So, he’s very much going to depict, especially St. Paul, as continuing Jesus’s ministry and carrying it out to the whole world, what Jesus did in Judea and taking it everywhere.



So unless anybody has any other questions or allegations or slurs, okay, we’ll go ahead and get started.



When He had said this,




“This” being what we were just reading about last time, and remember last time we had Zacchaeus, we had the healing of the blind man, we had the rich young ruler, we had a contrast between the rich young ruler and Zacchaeus. And we also had a number of parables. This last parable we had, the Parable of the Minas, was a parable about judgment, God’s judgment. And Jesus was making the point in this final discourse that remember, He was talking about the kingdom and establishing this paradigm. That he was not on his way to Jerusalem to set up the kingdom on this earth now where he’s the king of a new independent Judea, and get rid of the Romans. But that he was going there to suffer and die. But a time was coming when he would return and then everyone would be judged according to their deeds. That’s the paradigm he’s set up in this final discourse. And so this is an important transition, this final discourse is him setting up to his disciples, in particular but to his other followers in general, here’s what’s about to happen and here’s why. And so, what we’re about to read in terms of Christ’s triumphal entry into Jerusalem is going to be somewhat ironic.



We’re going to see that they didn’t understand what he said because they’re riding him into town to go throw out the Romans and set up the kingdom.  They’re going to interpret this in that very traditional way despite what Jesus said. So we see that theme again here in St. Luke’s gospel of the disciples not at this point getting it. We’re going to see at the beginning of the Book of Acts there’s this big transition where the disciples go from kind of clueless and frightened and hiding out to receiving the Holy Spirit and this transformation. But that hasn’t happened yet. Right now, they’re still confused.



When He had said this, He went on ahead, going up to Jerusalem. And it came to pass, when He drew near to Bethphage and Bethany, at the mountain called Olivet, that He sent two of His disciples, saying, “Go into the village opposite you, where as you enter you will find a colt tied, on which no one has ever sat. Loose it and bring it here. And if anyone asks you, ‘Why are you loosing it?í thus you shall say to him, ‘Because the Lord has need of it.’”

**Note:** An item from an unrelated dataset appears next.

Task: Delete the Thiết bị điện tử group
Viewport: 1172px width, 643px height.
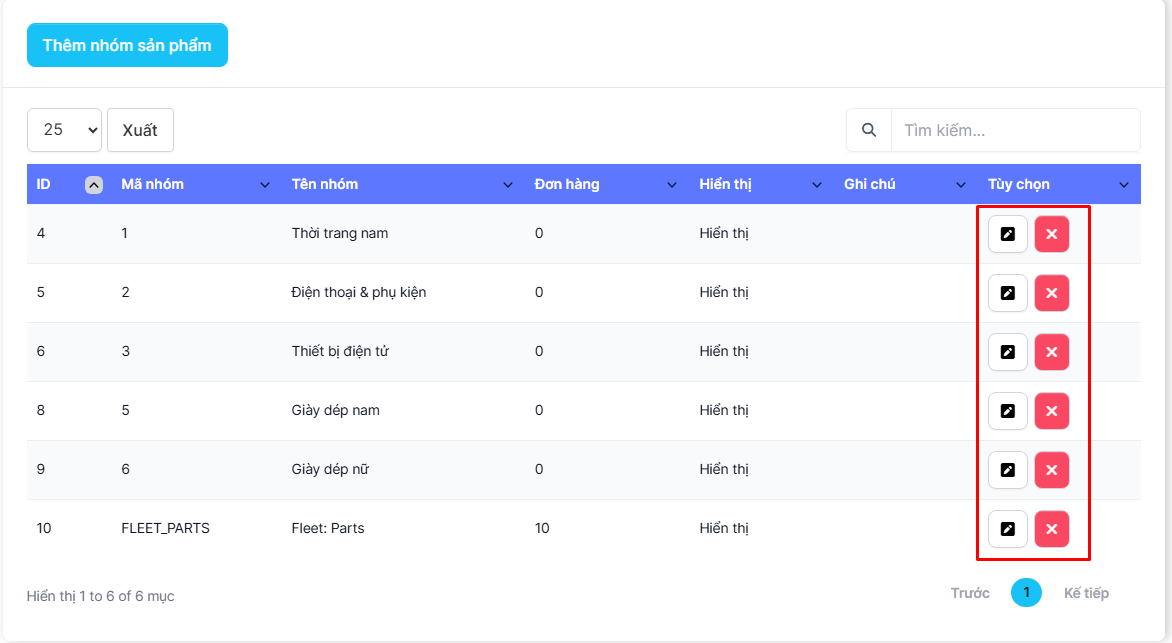Action: 1051,352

So he’s finished his final discourse. Now he’s heading into the city, he’s heading into Jerusalem. And he tells while they’re getting close, right? Bethphage and Bethany are literally the “House of Eating” and the “House of the Poor”. I’d rather live in the House of Eating myself. Sounds like an early House of Pancakes, rather than the house of the poor. But these are sort of suburbs of Jerusalem. These are little villages outside the city of Jerusalem itself. So as he’s coming up closer to the city, coming to these villages, he sends these disciples into the village. Since we go to the village, you’ll find a colt. No one’s ever sat on it. Meaning it’s young, right? It hasn’t been ridden yet. It hasn’t been broken yet for riding. Go find the colt, bring it to me. If anyone asks you why you’re committing grand theft colt, say, “The Lord needs it.”

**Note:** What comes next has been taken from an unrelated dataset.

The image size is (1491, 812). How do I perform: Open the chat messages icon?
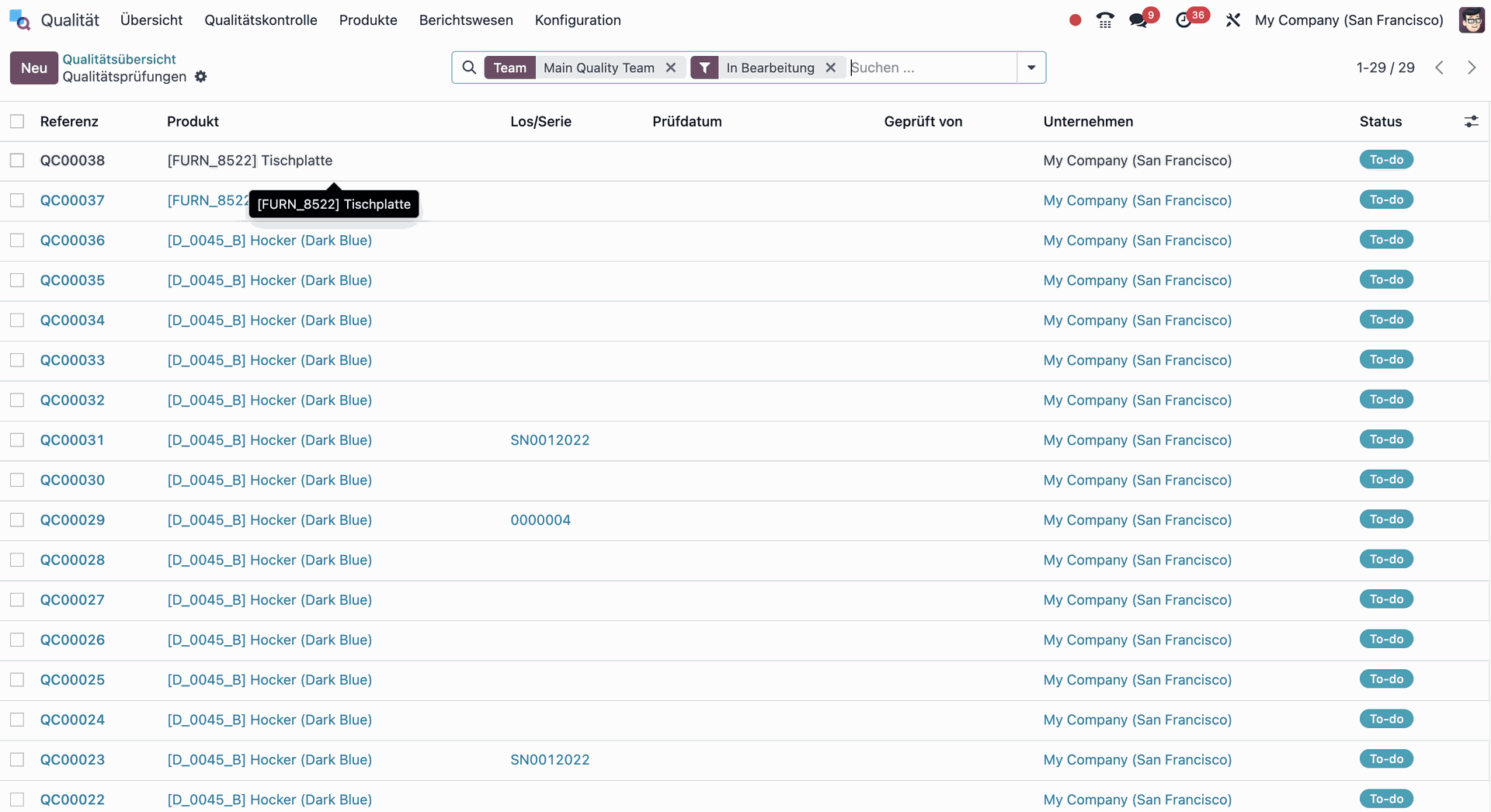1138,20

Interlocutor: How did Jesus know, do we have information, or was this a miraculous sign? And also, is this a follower of Jesus?



Fr. Stephen: Who, the colt?



Interlocutor: The owner. Because colts are very valuable…



Fr. Stephen: Well, we can assume the owner of the colt was not, because if the owner of the colt was, he would have said something more like, “Go to this village and talk to Shlomo, he’ll loan you his colt.” Whereas he’s telling them to just go. “You’ll find a cult there, take it. If someone asks you why you’re taking it, say the Lord has need of it.” That’s sort of assuming that someone’s going to question you.



Interlocutor: How do we explain what’s going on? Was this a stranger? Was this a miraculous event?



Fr. Stephen: This is a miraculous event, but part of it is again, what’s Jesus about to do? He’s about to be arrested and suffer and die. So from one perspective, if you’re living at the time, you don’t know that he’s going to rise from the dead, because no one gets that, even though he’s said it several times. You don’t know he’s going to rise from the dead. You see this big movement that says that Jesus is the Messiah. He comes into town, the Romans grab him up like they’ve done a bunch of would-be Messiahs in the past. They crucify him, they kill him. Well, that’s done, right?



That looks like, “Oh, well, there’s another messianic movement that went wrong. His mission was a failure. He Died as a criminal. Mission was a failure.” So we’ve said before that the reason Jesus kept predicting his death to them, kept telling them, this is what’s going to happen when we go there wasn’t just that he was being a Gloomy Gus. He wasn’t just being Eeyore, “we’re going to go to Jerusalem, I’m probably going to get crucified.” That wasn’t it. Jesus was saying that, predicting it, so that when it happened, they know that that was part of the plan, that he knew about it. It wasn’t a surprise.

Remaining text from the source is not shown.